(Stored data)
[Start of section]
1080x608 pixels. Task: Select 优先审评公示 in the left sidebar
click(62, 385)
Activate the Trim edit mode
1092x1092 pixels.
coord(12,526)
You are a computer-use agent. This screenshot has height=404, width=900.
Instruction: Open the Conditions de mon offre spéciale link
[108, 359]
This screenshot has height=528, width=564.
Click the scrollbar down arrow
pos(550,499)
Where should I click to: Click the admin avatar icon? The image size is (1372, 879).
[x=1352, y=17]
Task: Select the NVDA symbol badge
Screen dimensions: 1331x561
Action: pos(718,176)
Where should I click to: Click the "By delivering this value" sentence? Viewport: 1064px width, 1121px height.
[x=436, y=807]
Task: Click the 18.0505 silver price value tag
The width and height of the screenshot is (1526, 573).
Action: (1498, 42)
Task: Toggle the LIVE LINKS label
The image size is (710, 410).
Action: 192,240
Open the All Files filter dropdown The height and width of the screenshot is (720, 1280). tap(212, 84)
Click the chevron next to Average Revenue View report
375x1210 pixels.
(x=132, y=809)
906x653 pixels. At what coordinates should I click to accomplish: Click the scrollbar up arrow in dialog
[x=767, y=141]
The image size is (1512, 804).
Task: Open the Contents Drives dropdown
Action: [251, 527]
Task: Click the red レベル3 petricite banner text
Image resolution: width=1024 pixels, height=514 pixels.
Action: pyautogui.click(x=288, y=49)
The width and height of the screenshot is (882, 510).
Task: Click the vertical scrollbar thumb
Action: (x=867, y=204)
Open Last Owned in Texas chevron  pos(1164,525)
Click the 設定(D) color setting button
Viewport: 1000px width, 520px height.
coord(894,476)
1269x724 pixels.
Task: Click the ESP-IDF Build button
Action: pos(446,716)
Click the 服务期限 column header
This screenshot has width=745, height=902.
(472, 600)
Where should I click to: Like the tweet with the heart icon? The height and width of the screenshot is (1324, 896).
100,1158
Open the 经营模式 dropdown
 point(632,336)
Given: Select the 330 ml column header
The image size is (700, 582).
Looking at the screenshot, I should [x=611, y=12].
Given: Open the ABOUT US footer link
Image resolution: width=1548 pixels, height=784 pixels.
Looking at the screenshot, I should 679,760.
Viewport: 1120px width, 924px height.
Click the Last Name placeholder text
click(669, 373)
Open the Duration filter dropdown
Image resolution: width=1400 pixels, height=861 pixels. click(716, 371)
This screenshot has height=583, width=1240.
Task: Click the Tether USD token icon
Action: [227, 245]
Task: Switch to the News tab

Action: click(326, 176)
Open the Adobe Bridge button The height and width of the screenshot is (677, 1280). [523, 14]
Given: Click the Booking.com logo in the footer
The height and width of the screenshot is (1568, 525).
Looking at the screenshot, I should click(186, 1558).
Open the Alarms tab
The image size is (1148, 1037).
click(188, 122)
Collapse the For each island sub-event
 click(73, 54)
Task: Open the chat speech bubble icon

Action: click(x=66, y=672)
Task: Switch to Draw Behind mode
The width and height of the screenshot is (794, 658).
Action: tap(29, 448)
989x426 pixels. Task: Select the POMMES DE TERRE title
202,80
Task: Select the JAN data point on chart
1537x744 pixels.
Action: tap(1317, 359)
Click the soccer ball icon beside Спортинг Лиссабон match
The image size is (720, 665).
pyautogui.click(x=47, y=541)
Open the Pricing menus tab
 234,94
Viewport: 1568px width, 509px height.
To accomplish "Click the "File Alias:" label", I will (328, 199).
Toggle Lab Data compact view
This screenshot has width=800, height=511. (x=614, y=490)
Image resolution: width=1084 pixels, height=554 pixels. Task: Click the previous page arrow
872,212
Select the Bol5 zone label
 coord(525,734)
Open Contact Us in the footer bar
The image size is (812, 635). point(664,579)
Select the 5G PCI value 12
[End of section]
_TASK TO CARRY OUT_
Without any change, reproduce the data in full.

_PROBLEM SOLUTION_
1080x608 pixels. Task: Select 优先审评公示 in the left sidebar
click(62, 385)
Activate the Trim edit mode
1092x1092 pixels.
coord(12,526)
You are a computer-use agent. This screenshot has height=404, width=900.
Instruction: Open the Conditions de mon offre spéciale link
[108, 359]
This screenshot has height=528, width=564.
Click the scrollbar down arrow
pos(550,499)
Where should I click to: Click the admin avatar icon? The image size is (1372, 879).
[x=1352, y=17]
Task: Select the NVDA symbol badge
Screen dimensions: 1331x561
Action: pos(718,176)
Where should I click to: Click the "By delivering this value" sentence? Viewport: 1064px width, 1121px height.
[x=436, y=807]
Task: Click the 18.0505 silver price value tag
The width and height of the screenshot is (1526, 573).
Action: (1498, 42)
Task: Toggle the LIVE LINKS label
The image size is (710, 410).
Action: 192,240
Open the All Files filter dropdown The height and width of the screenshot is (720, 1280). tap(212, 84)
Click the chevron next to Average Revenue View report
375x1210 pixels.
(x=132, y=809)
906x653 pixels. At what coordinates should I click to accomplish: Click the scrollbar up arrow in dialog
[x=767, y=141]
The image size is (1512, 804).
Task: Open the Contents Drives dropdown
Action: [251, 527]
Task: Click the red レベル3 petricite banner text
Image resolution: width=1024 pixels, height=514 pixels.
Action: pyautogui.click(x=288, y=49)
The width and height of the screenshot is (882, 510).
Task: Click the vertical scrollbar thumb
Action: (x=867, y=204)
Open Last Owned in Texas chevron  pos(1164,525)
Click the 設定(D) color setting button
Viewport: 1000px width, 520px height.
coord(894,476)
1269x724 pixels.
Task: Click the ESP-IDF Build button
Action: pos(446,716)
Click the 服务期限 column header
This screenshot has width=745, height=902.
(472, 600)
Where should I click to: Like the tweet with the heart icon? The height and width of the screenshot is (1324, 896).
100,1158
Open the 经营模式 dropdown
 point(632,336)
Given: Select the 330 ml column header
The image size is (700, 582).
Looking at the screenshot, I should [x=611, y=12].
Given: Open the ABOUT US footer link
Image resolution: width=1548 pixels, height=784 pixels.
Looking at the screenshot, I should 679,760.
Viewport: 1120px width, 924px height.
Click the Last Name placeholder text
click(669, 373)
Open the Duration filter dropdown
Image resolution: width=1400 pixels, height=861 pixels. click(716, 371)
This screenshot has height=583, width=1240.
Task: Click the Tether USD token icon
Action: [227, 245]
Task: Switch to the News tab

Action: click(326, 176)
Open the Adobe Bridge button The height and width of the screenshot is (677, 1280). [523, 14]
Given: Click the Booking.com logo in the footer
The height and width of the screenshot is (1568, 525).
Looking at the screenshot, I should click(186, 1558).
Open the Alarms tab
The image size is (1148, 1037).
click(188, 122)
Collapse the For each island sub-event
 click(73, 54)
Task: Open the chat speech bubble icon

Action: click(x=66, y=672)
Task: Switch to Draw Behind mode
The width and height of the screenshot is (794, 658).
Action: tap(29, 448)
989x426 pixels. Task: Select the POMMES DE TERRE title
202,80
Task: Select the JAN data point on chart
1537x744 pixels.
Action: tap(1317, 359)
Click the soccer ball icon beside Спортинг Лиссабон match
The image size is (720, 665).
pyautogui.click(x=47, y=541)
Open the Pricing menus tab
 234,94
Viewport: 1568px width, 509px height.
To accomplish "Click the "File Alias:" label", I will (328, 199).
Toggle Lab Data compact view
This screenshot has width=800, height=511. (x=614, y=490)
Image resolution: width=1084 pixels, height=554 pixels. Task: Click the previous page arrow
872,212
Select the Bol5 zone label
 coord(525,734)
Open Contact Us in the footer bar
The image size is (812, 635). point(664,579)
Select the 5G PCI value 12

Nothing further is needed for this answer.